Kenneth Longmuir
Kenneth Longmuir, left, and Richard Robertson inserted the anti-cancer drug doxorubicin into liposomes (orange globules shown in background) and attached a protein that targets only the liver. Daniel A. Anderson / University Communications

Chemotherapy is one of the most effective ways to fight cancer, but the toxic medicine can cause collateral damage to healthy tissue.

UC Irvine’s Kenneth Longmuir, physiology & biophysics associate professor, and Richard Robertson, anatomy & neurobiology professor, believe they have developed a way for these drugs to reach specific tumors with increased precision, thereby limiting side effects.

In a study appearing online in the International Journal of Pharmaceutics, the researchers show that doxorubicin — commonly used to treat a number of cancers — can be directed almost entirely to a particular spot in the body with virtually no spread to other organs.

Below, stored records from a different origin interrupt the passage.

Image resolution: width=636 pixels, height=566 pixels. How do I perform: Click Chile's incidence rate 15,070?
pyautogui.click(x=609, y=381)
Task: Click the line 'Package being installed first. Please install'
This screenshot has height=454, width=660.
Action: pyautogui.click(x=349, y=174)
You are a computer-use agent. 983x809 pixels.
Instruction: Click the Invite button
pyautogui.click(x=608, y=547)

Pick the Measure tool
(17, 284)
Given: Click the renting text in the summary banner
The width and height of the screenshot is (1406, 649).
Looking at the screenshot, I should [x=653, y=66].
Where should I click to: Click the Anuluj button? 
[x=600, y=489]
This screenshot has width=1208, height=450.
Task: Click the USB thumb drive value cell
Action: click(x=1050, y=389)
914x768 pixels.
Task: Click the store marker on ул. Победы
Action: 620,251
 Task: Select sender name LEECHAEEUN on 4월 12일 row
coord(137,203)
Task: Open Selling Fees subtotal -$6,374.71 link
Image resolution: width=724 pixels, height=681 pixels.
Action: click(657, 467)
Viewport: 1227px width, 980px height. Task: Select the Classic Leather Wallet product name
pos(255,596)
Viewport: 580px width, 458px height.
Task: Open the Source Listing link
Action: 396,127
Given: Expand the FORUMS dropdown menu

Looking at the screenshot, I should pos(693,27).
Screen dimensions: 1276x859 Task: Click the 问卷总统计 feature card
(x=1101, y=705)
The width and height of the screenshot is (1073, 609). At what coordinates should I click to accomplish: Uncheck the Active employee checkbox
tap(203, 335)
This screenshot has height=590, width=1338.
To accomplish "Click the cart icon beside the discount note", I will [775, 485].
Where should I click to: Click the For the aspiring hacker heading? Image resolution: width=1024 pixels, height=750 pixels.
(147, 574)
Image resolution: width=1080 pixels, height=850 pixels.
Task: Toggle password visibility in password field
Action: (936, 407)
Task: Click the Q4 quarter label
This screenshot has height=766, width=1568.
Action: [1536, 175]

“Although doxorubicin is a potent anti-cancer agent, its usefulness is compromised by its serious side effects on normal tissue,” Longmuir says. “When administered in a chemotherapeutic regimen, the drug distributes widely in the body, including the heart, rather than just in tumor regions. This chance of heart damage restricts the amount of doxorubicin that a patient can receive.”

He notes that less than a quarter — and in many cases less than 10 percent — of the medicine typically reaches its target. The remainder is dispersed throughout normal organs, resulting in considerable toxicity.

To overcome this, the researchers focused on the fact that all tissue, even a tumor, is surrounded by a dense area of sugar-containing molecules called polysaccharides. The chemical composition of these polysaccharides differs for each type of tissue.

“We knew that if we could find a molecular guide to a specific polysaccharide coating, we could create a highly targeted drug delivery system,” Robertson says. “Fortunately, such a guide exists in the malaria microorganism Plasmodium.”

Plasmodium has the exceptional ability to only recognize the liver’s polysaccharide coating. So Robertson and Longmuir isolated the protein that allows Plasmodium to do this and built a doxorubicin delivery system around it.

They inserted the drug into fatty, tubelike structures called liposomes that are staples of nanomedicine. Then they bonded Plasmodium’s targeting protein to these liposome packages, in essence “addressing” them to the liver.

In tests on mice, the research team demonstrated that doxorubicin was conveyed to the liver, and away from the heart, with a specificity rate of more than 99 percent.

The next step is to try the drug transport system in several experimental cancer models, Longmuir says. He and Robertson are developing new liposome packages with targeting proteins that only recognize the unique polysaccharide features of tumors.

“By rapidly and accurately delivering chemotherapeutic agents to tumor regions, treatments can become safer and more effective,” Longmuir says. “This promising approach opens up a new avenue to helping people survive cancer.”